Comets (Georgian: კომეტები, K'omet'ebi) is a 2019 Georgian drama film written and directed by Tamar Shavgulidze in her screen debut. The film follows two women who are reunited after thirty years following a brief romantic relationship as teenagers, during which time one has moved abroad and become a restaurateur, while the other has remained in Georgia, married and had children. The film premiered at the 2019 Toronto International Film Festival.

== Synopsis ==
Nana is preparing for the arrival of her son Giorgi and his family when her childhood friend Irina, with whom she had a secret love affair as a teenager, stops by her home in the countryside outside Tbilisi on her way to the airport to return to her home in Kraków. The women talk about the three decades that have passed: Irina moved to Europe, witnessing the fall of the Berlin Wall and living in Germany and Portugal before taking over her father's restaurant business in Poland upon his death; while Nana remained in their hometown through several wars, married and had two children - including a daughter secretly named after Irina - before being widowed seven years earlier. During their conversations, flashbacks are shown of their adolescence in Nana's garden. In the present, the two share a kiss before being interrupted by Nana's daughter returning home. The film ends with the recreation of a sci-fi film that the younger versions of Nana and Irina watched in Nana's garden.

== Cast ==

- Nino Kasradze as Irina, a Georgian woman who has long emigrated to Kraków, where she runs a restaurant business.
  - Mariam Iremashvili as young Irina
- Ketevan Gegeshidze as Nana, Irina's widowed childhood friend, who has remained in their village in Georgia and has had children and grandchildren.
  - Nina Mazodier as young Nana
- Ekaterine Kalatozishvili as Irina, Nana's daughter, named after her former lover.

== Production ==
The film's title comes from the poem "The Night Dances" written by Sylvia Plath. It was filmed on location in Georgia in 2018, with post-production being completed the following year.

== Release ==
Comets premiered at the Toronto International Film Festival in September 2019; it was subsequently screened at the Queer Lisboa International Queer Film Festival and the Prague International Film Festival, both in 2020.

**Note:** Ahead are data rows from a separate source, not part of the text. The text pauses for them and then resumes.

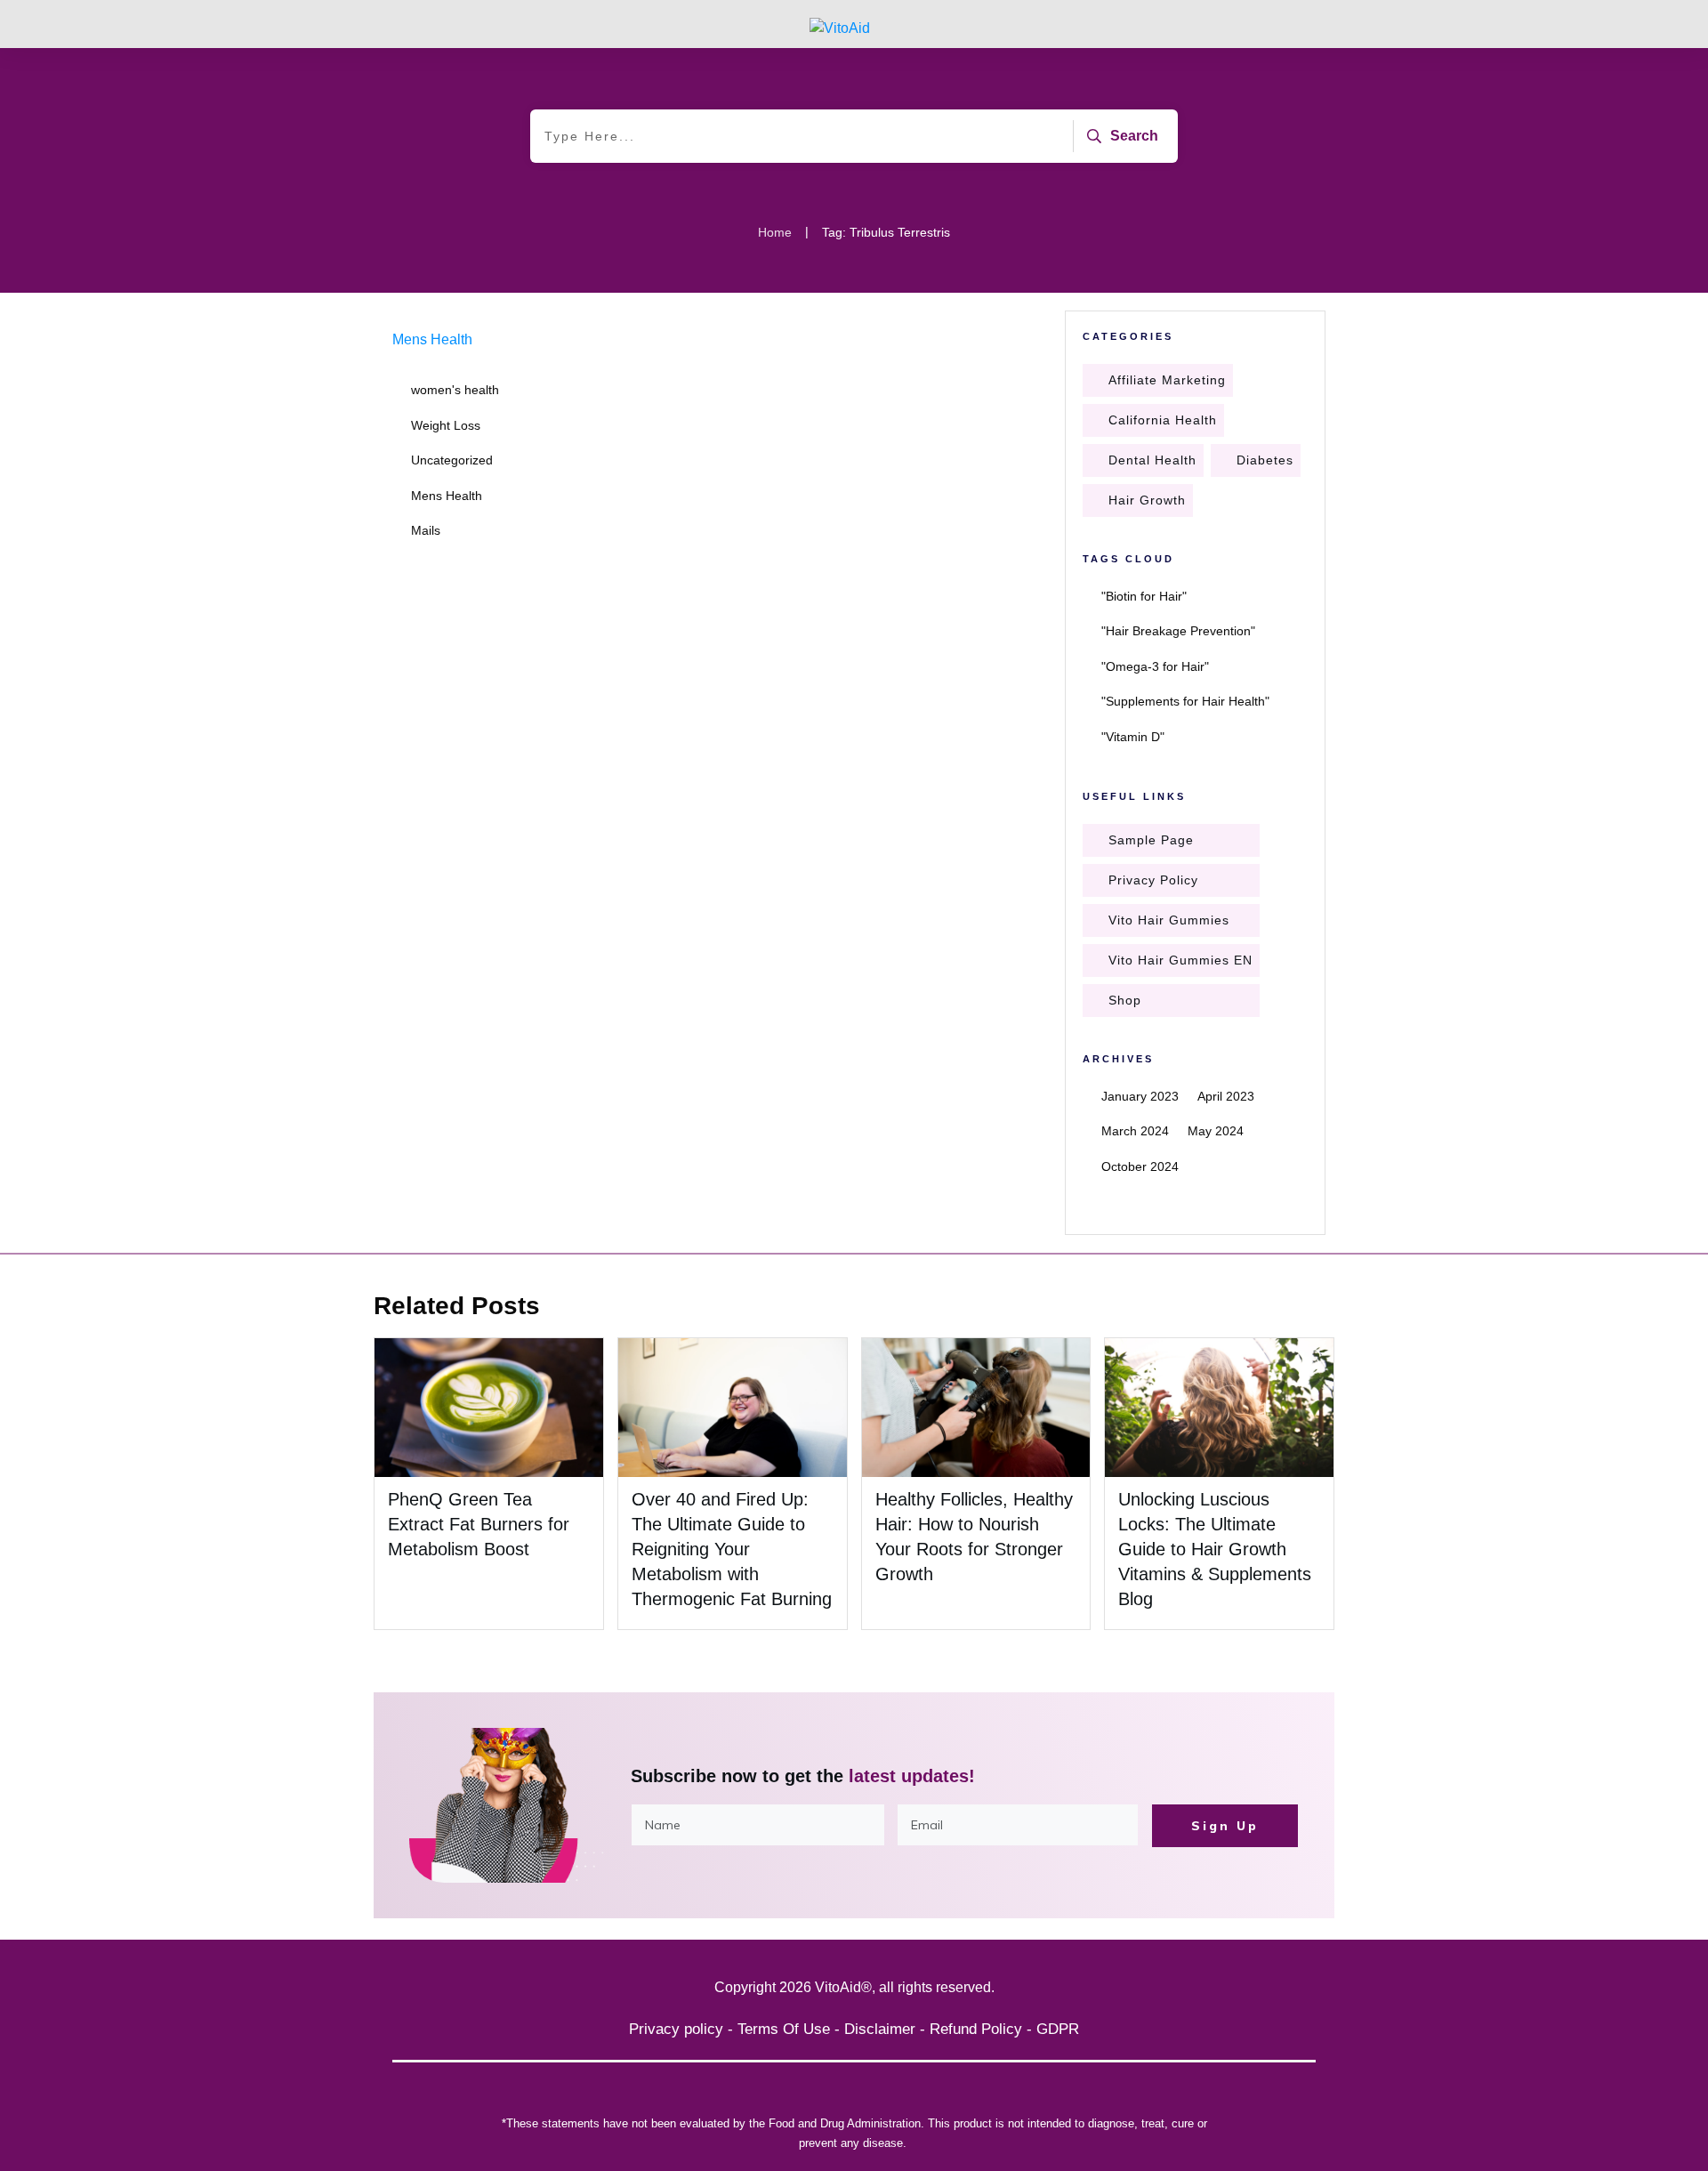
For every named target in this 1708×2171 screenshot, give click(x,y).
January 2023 (1140, 1096)
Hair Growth (1147, 500)
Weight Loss (445, 425)
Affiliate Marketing (1167, 380)
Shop (1124, 1000)
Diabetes (1265, 460)
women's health (455, 390)
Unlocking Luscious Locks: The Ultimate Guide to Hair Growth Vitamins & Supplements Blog (1214, 1549)
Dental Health (1152, 460)
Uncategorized (452, 460)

Comets was also shown at the Tbilisi International Film Festival in December 2019; its premiere received some press attention after the anti-gay group For a United and Moral Georgia picketed the film, in addition to the also-LGBT themed And Then We Danced. The organisation's spokesman criticised Comets as "homosexual propaganda".

== Reception ==
Comets received broadly positive reviews from critics internationally. Alex Heaney from Seventh Row gave the film a rave review, naming it one of the best films at the 2019 Toronto International Film Festival still seeking distribution, describing it as "quiet" and "lovely". Peter Bradshaw in The Guardian awarded the film three stars, describing it as a "strangely affecting drama" and an "interesting experiment in the alternative reality that is love". Madeline Wall, writing in Cinema Scope, praised Shavgulidze's direction and the film's use of flashbacks, though ultimately found it "doesn't quite live up to its ambitions". Nafees Ahmed, writing for High On Films, awarded the film four stars, praising the work of the crew, including Nodar Nozadze's editing and Giorgi Shvelidze's cinematography.

In a negative review, Wendy Ide in Screen Daily criticised the film as being "slow-moving", calling Shavgulidze's writing and directing as "understated" and "low-key", putting a burden on the cast that they "[struggled] to meet".

== Awards ==
Shavgulidze was nominated for Best Screenplay at the 2019 Asia Pacific Screen Awards.